13 He is clothed in a cloak drenched in blood. His name is the Word of God.
14 The armies of heaven clothed in pure white linen follow him on white horses.

And we also see those two men in dazzling garments again. After the women discover the Resurrection, “Two men in dazzling garments appeared beside them.” (Luke 24:4). We see these men again in Acts 1:10, and it’s quite possible that they’re the two men sent by God in Revelation 11:3-7, who God calls “the two olive trees and the two lamps which are before the Lord of the earth” (Rev. 11:4). If so, they’re probably Enoch and Elijah, the two men who bodily ascended into Heaven before Christ [they’re probably not angels, because they’re killed in Rev. 11:7].

2 Maccabees also quotes Jeremiah as saying of the Ark that it will remain hidden “until God has compassion on his scattered people and gathers them together. Then the Lord will reveal these things again and his Glory shall appear in the cloud as it appeared in the time of Moses and when Solomon asked God to come and consecrate his house.” (see 2 Maccabees 2:5-8). And where do we see the Ark again?

“Then the sanctuary of God in the heavens was opened, and the Ark of the Covenant of God could be seen inside the sanctuary. There were flashes of lightning, peals of thunder, an earthquake and a violent hail-storm.”
(Revelation 11:19).

That’s right. With the Glory of the Lord in Heaven .
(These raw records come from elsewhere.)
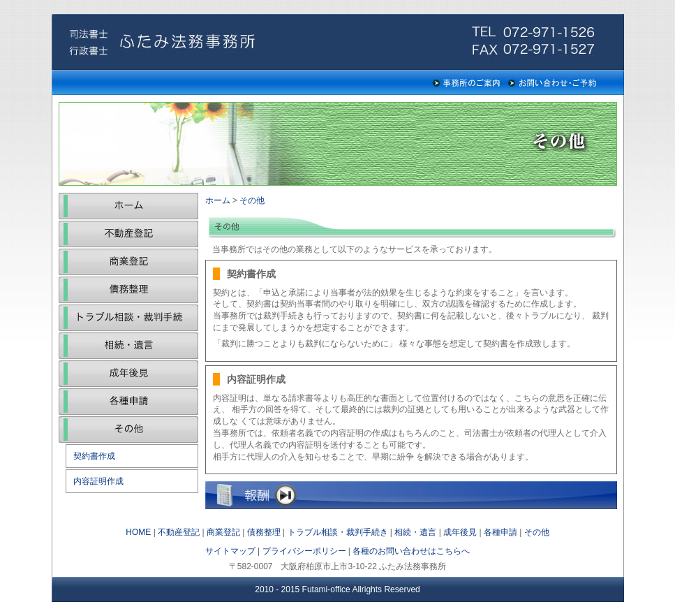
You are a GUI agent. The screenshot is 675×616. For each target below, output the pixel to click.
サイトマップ (230, 551)
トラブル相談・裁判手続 (128, 318)
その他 (128, 430)
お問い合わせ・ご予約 (553, 82)
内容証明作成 (98, 481)
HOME (138, 532)
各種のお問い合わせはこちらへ (411, 551)
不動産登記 (128, 234)
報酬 (411, 495)
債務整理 (128, 290)
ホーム (128, 206)
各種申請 (128, 402)
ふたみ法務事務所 (156, 42)
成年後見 (128, 374)
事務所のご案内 (466, 82)
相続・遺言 (128, 346)
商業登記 (128, 262)
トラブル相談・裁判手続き (338, 532)
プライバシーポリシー (304, 551)
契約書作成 (94, 456)
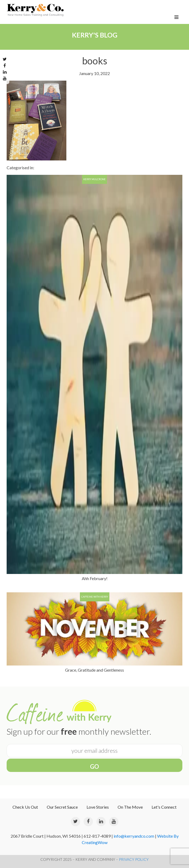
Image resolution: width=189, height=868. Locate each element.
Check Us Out (25, 807)
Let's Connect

There are a lot more examples which I could have chosen, but I think that shows sufficiently that these books constitute the word of God.

7. Just as Psalm 8:2 is only prophetic in the LXX version, and not the Hebrew version, the book of Esther only talks about God in the Deuterocanon. We Catholics have a longer Esther, and in the Hebrew fragments in Protestant Bibles, you never hear anything about faith or God at all. The entire meaning of the book is lost.

So those are the major reasons I see for supporting the canonicity of the Deuterocanon. What are your thoughts on this issue?